▶ Document text:
====

# From puppy to adult food



## AngelCoopersMom (Oct 15, 2015)

At what age do you normally switch to adult food? Tanner has been fixed already. I wasn't sure if that was also a consideration when to switch. He's been on Merrick grain free puppy food but we want to switch to an adult food that is available at closer stores and more affordable...yet healthy for him. He was on PPP before switching due to tummy issues. We have no idea if it was from the food or not but changing him to an adult food is worrisome. We don't want him to struggle again. 


Thoughts on best affordable adult food? I know most show dogs are on PPP. Tanner is not a show dog but a very loved family member. 


Any thoughts on Purina ONE SmartBlend dog food? My husband is wanting to use a food we can get at Sams or Costco but not their brands.


----------



## Xlionesss (Jun 20, 2016)

I'm personally not a fan of Purina One, but that's neither here nor there. Are y'all near a Tractor Supply? They have a brand called "4health" that's awesome. It's very affordable, but high quality. They have regular and grain-free options. I've used it for a couple years on one of my troublesome dogs and haven't had any issues. Let me know if you have any questions about any of the formulas. 

As far as switching to adult food, I'd say he's ready. Everyone has different preferences and opinions on what age to switch, so it's really up to you.

====

▶ Extracted records:
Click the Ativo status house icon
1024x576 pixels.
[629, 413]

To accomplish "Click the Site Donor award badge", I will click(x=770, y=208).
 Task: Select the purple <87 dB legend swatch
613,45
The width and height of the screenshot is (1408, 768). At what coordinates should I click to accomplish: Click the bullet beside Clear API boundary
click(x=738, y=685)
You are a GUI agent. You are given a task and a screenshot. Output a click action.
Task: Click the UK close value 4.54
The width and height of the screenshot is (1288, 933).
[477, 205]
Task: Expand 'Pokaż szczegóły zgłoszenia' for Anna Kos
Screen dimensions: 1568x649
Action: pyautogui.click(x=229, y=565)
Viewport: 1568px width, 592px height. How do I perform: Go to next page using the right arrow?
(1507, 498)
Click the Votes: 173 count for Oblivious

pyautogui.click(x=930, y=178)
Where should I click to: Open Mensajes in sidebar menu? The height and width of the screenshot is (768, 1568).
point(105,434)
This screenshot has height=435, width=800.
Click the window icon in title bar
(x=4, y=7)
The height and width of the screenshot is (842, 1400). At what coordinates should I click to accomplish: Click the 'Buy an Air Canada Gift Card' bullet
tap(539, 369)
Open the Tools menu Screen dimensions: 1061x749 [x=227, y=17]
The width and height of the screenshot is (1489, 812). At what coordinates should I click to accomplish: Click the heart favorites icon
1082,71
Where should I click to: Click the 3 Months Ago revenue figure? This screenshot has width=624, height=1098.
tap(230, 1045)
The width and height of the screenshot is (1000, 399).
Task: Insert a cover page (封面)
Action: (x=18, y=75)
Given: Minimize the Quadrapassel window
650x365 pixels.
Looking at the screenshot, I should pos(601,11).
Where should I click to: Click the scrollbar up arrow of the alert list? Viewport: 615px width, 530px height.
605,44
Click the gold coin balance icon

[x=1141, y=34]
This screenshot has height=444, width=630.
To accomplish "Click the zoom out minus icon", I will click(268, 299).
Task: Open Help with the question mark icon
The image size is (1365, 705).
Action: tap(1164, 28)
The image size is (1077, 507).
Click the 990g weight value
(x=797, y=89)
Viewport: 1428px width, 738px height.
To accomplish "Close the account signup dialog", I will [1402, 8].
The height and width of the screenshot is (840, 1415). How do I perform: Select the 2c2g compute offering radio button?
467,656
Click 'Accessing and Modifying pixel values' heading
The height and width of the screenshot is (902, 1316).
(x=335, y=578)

====

▶ Your tasks:
**1.** Summarize the thread on switching from puppy to adult food in two sentences.
**2.** List every dog food brand or product named in the thread on switching from puppy to adult food.
**3.** Write the next part of the thread on switching from puppy to adult food, following on from its last post.
The records have no role in any of this.

▶ Answers given:
**1.** A poster asks at what age to move Tanner, who has been fixed, from Merrick grain-free puppy food to an adult food that is healthy, affordable and sold at closer stores, and asks for thoughts on Purina ONE SmartBlend. A reply recommends the affordable, high-quality "4health" brand from Tractor Supply and says Tanner is ready to switch, though the timing is up to the owner.

**2.**
- Merrick grain free puppy food
- PPP
- Purina ONE SmartBlend
- 4health

**3.**
----------



## wdadswell (Dec 17, 2015)

One of my favourite websites to go to is dogfoodadvisor.com. They break down the ingredients and rate the product. They highlight in red the questionable ingredients and discuss why. At the bottom, people review the product and give their opinion. It looks like Purina One is a 2 star, with the optimum being 5 stars. I give Bodie a Canadian product that is considered a 4 star, but I'm happy with it and both dogs do well on it.


----------



## AngelCoopersMom (Oct 15, 2015)

Thanks! I'll do some research.


----------



## Cpc1972 (Feb 23, 2015)

We switched at six months. I think somewhere between six months and a year is fine. I don't know anything about the purina one. Chloe is on the purina pro plan. Pet stores I believe are the only ones that carry it. Petco end petsmart. The dog food advisor is a dentist. For the most part the ratings are junk. But it does break down ingredients.


----------



## Kalhayd (May 4, 2016)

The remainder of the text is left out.